Носилки плавно заскользили к дому мага.

Тимор глубоко задумался.

Он уже забыл, что такое – не знать, что будет завтра.

У ворот дома его ждал посыльный. Тимор коснулся его сознания, посыльный в ответ глянул магу прямо в глаза, слегка улыбнулся, передавая слова конунга.

Конунг ожидает высокомудрого мага Тимора сегодня после захода солнца в своих покоях и будет благодарен, если маг Тимор примет его приглашение.

Понимающе и, показалось Тимору, слегка снисходительно.

Это тоже было неприятно и непривычно.

Фродд прислал к нему боевого мага просто для того, чтобы тот передал приглашение во дворец. Это демонстрация уважения, или силы? Этакое ненавязчивое напоминание – помни, что я знаю и могу многое?

Возможно, возможно, думал Тимор, меряя шагами свой кабинет.

Посмотрел на укрытое покрывалом колдовское зеркало. Не хочется признаваться даже себе, но не хватает Альбера. С ним можно было говорить откровенно, изворотливый осторожный ум коротышки подсказывал ему порой интересные мысли и предостерегал от опасностей, о которых другие и не думали.

Но именно потому он и испугался, когда Тимор рассказал ему о предложении Фродда. Рисковать было нельзя, к тому же, Хранителем Традиций заинтересовалась Ниула. А её Тимор всегда слегка опасался, слишком правдоподобно изображала она пресыщенную нимфоманку, озабоченную лишь новыми молодыми парнями в своей постели.

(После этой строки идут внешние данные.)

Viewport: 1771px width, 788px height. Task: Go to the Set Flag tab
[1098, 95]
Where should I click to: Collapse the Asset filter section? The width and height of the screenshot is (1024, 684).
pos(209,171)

Возможно. Кто-то подзабыл, но не он. Тимор отлично помнил, как она действовала там. На острове, когда дрожала сама реальность.

Однако, то, что происходило сейчас было коверкало ткань реальности куда сильнее.

Надо сегодня вечером постараться выяснить, понимает ли это конунг.

Тимор отпил глоток прохладной воды.

Надо же, конунг.

Он снова вспомнил холодную дрожь, которая пробрала его до костей, когда он увидел Зов-птицу, спускавшуюся на город сквозь прорыв в ткани мироздания.

Кто же ты на самом деле?

Тринта. Дурные сны ведьмы

– Тихо, тихо. Госпожа, вина Тиллы коварны, – Горан удержал Нуилу за плечо. Ведьма тяжело дышала, на столе, потрескивая, оседал сплющенный выбросом колдовской силы, кубок.

Горан сидел, опираясь на спинку кровати, и сильно, с нажимом, растирал сведённые судорогой плечи любовницы.

Он задумчиво смотрел на исковерканный металл,

– Если я не ошибаюсь, кошмары тебя не мучают. Своими силами ты владеешь мастерски. Так, что это было?

Ниула молчала. Успокаивала дыхание и вспоминала то, что увидела на границе реальностей. И думала, что с Гораном ей повезло. Большинство бы просто удрало подальше, увидев, как от вроде бы случайного движения руки разбуженного человека сминается и подлетает над столом тяжелый серебряный сосуд.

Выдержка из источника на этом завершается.